The morning after the accident, we headed back to shock trauma after we got a call informing us that Roma had been declared legally dead earlier that morning. The fog of overwhelming grief those first few hours played cruel jokes on my mind that was isolated from reality. I had a sudden hopeful thought when heading out to the door—the head injury. I remembered something from the Bible about a fatal head injury, but the Biblical character came back to life. Maybe God was going to bring Roma back to life. God could do anything. Navigating the haze, I later remembered the character fitting that description was the antichrist, so I had to abandon that hope quickly.  

But what came into the light over the next week was beyond weird. I have not wanted to share this information. But I have been completely transparent about everything, no matter how "weird," so I will share this too. 

Many of Roma's Facebook friends might have noticed this detail on their newsfeed last May, and thought nothing of it. It defies explanation. Others shared his post from May, 2015 after Roma died.

When my daughters and their families returned from Wisconsin and Pittsburgh for Roma's celebration of life, our house was a buzz again with activity. I was so distracted and consumed with planning, I hardly ventured out from that protective bubble I inhabited those first few days and weeks.

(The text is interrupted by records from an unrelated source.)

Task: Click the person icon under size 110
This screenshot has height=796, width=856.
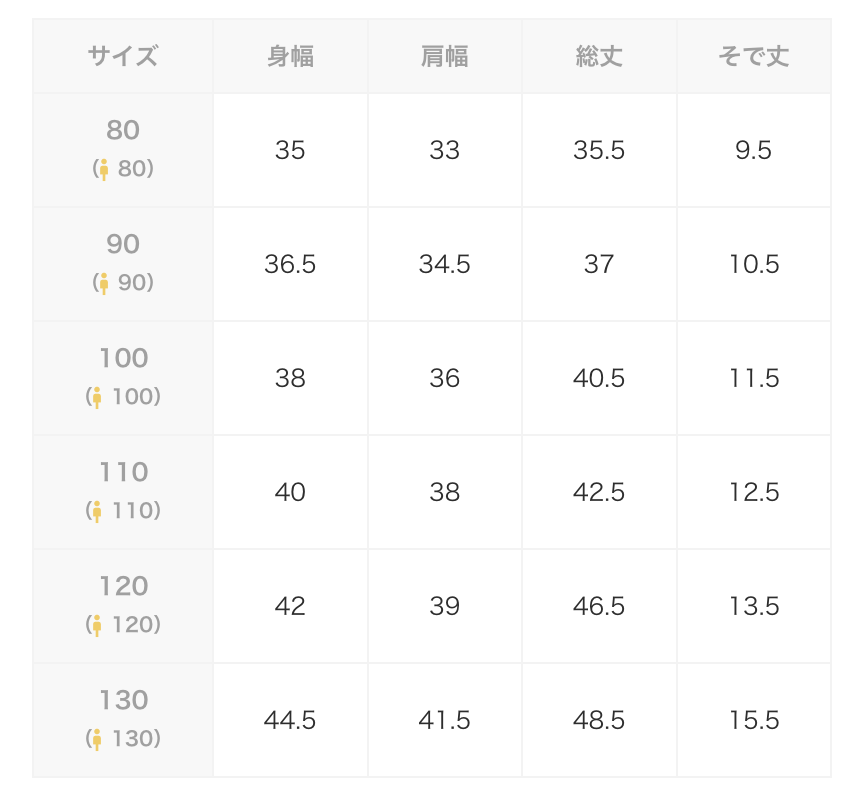Action: coord(97,511)
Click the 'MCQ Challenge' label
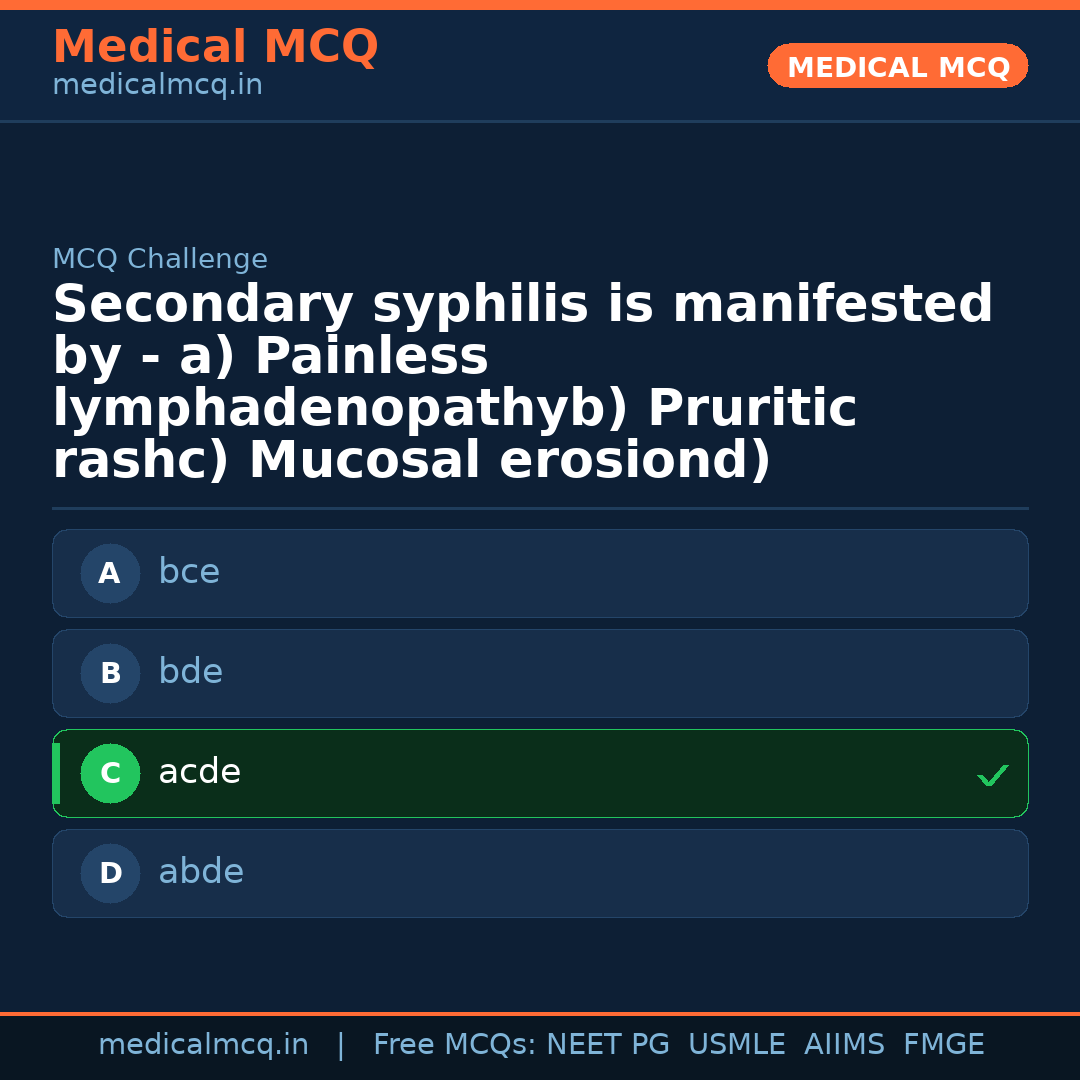 click(x=160, y=259)
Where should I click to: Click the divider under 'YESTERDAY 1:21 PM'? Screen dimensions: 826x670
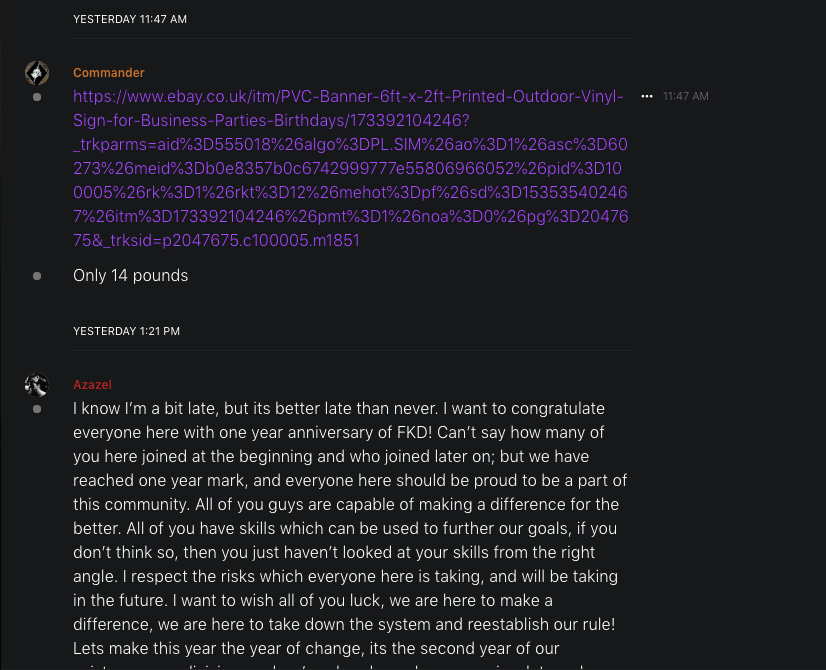[x=352, y=350]
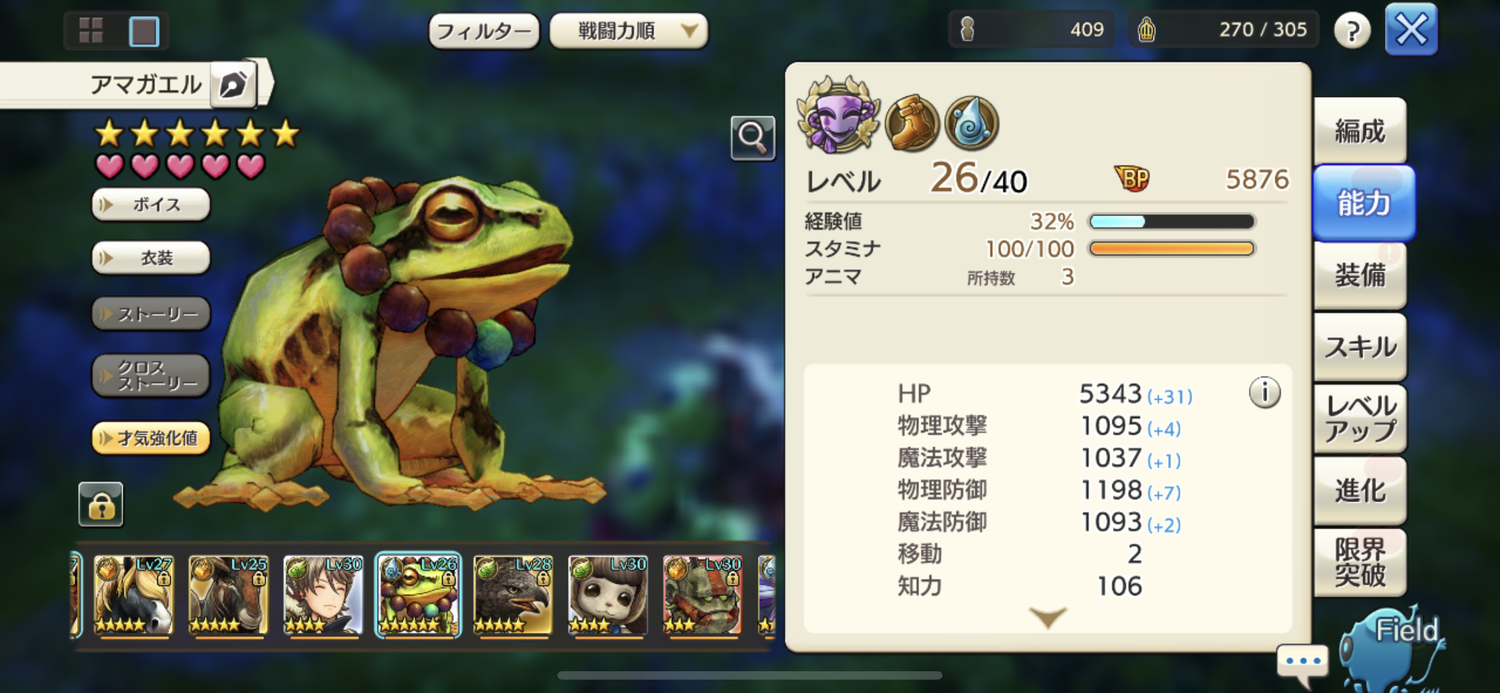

One evening I was aware my daughters Heather and Kellie were talking privately. Their  hushed tones didn't invite me into their conversation. I was suddenly curious because of their furrowed brows and intense expressions, and I heard Roma's name mentioned and then the words, "And the timing was exact."

I butted in, "What are y'all talking about?'

They paused, as though what they were discussing might upset me. They glanced at each other and one let me in on their secret.

Did you see Roma's Facebook post a few months ago? Back in May?" As I was wondering what Roma had to say in May could possibly be relevant now, one of my girls got her phone out and found the post in question.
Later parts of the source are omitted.